Such a fun day today. First off, 9am meeting with Paul to refine our Bayesian cue-combination model. Realised we had made some errors in the last implementation but reckon we have fixed them now. Excited to see what Paul produces in the next iteration.
Then a meeting with a senior academic where I got some useful advice on career development. Following that, a brisk bike ride with a colleague down to the Centre for Life.
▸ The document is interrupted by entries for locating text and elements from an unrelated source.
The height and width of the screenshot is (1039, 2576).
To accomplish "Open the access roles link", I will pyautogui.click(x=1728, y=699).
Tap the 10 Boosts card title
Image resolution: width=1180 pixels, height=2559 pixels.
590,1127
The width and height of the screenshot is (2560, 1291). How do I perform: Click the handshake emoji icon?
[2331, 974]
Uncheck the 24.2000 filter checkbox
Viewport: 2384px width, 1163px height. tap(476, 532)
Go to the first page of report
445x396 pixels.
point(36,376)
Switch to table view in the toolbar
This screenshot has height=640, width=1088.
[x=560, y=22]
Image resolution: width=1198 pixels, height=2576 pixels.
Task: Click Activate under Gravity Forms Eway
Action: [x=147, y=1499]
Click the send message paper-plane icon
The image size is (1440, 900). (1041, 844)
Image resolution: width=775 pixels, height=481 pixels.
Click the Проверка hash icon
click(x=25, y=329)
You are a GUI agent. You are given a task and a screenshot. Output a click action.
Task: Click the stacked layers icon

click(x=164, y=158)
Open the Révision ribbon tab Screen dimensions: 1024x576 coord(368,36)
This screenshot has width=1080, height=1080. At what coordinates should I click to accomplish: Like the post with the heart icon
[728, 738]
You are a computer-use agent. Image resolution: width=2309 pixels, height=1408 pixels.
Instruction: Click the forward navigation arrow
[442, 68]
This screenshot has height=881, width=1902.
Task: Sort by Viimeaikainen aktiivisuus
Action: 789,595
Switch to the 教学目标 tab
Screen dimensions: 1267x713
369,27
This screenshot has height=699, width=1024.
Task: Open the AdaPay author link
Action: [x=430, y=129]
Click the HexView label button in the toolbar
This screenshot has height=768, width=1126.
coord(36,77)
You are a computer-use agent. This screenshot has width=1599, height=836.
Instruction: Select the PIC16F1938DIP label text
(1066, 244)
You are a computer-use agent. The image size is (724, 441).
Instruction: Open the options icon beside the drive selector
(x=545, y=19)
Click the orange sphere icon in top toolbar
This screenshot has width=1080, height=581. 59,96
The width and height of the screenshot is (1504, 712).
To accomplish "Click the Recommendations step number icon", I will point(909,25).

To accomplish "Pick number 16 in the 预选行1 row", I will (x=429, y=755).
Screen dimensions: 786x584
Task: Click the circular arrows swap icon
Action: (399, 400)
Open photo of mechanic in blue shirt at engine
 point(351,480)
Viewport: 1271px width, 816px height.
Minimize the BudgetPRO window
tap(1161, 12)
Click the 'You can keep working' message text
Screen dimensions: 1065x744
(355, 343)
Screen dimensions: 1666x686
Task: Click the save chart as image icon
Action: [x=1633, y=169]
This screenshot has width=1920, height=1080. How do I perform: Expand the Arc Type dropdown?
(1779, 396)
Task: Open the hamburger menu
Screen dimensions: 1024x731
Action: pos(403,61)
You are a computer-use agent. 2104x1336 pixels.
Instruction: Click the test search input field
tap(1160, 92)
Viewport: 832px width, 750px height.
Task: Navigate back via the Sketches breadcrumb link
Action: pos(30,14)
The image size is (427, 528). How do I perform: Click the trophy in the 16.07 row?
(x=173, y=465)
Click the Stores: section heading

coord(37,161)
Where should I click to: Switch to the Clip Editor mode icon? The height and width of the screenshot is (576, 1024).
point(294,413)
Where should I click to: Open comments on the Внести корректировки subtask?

There we attended a meeting on “how can we encourage women into STEM (science, technology, engineering and mathematics) careers”, organised by the Houses of Parliament Outreach Service, the Institute of Physics and Newcastle Science City. 5 impressive speakers including two local MPs, Chi Onwurah and Pat Bell, who both have a STEM background.
Finally, the lab meeting, with cake courtesy of Vivek, and a chance to catch up on what my talented and productive team have been up to while I’ve been away for two weeks (first at the Computational and Systems Neuroscience conference, and then on holiday). Loads of new data to see. In Claire Rind’s lab, Lisa has been recording spikes from motion-sensitive neurons in the locust. Rob and Nat have been generating interesting new behavioural data on mantis contrast sensitivity, which Ghaith has fit a model to. But most excitingly, Judith, Ghaith and Vivek have been working hard on a new experiment on mantis 3D, which is displaying promising results. We are either close to the breakthrough we have been searching for … or it is a random statistical fluctuation. Another week of data collection should reveal which, and we will either crack open the champagne or be very depressed.
And in a surprise extra, Vivek and Ghaith demonstrated their simulations of different models of science funding. Cool work guys!
Met with a student to discuss project write-up, and finally headed home for dinner with two other academic families: curry and wine for parents while the kids played. End of another week.
How to encourage more women into STEM? I don’t know, but personally I’m loving it here.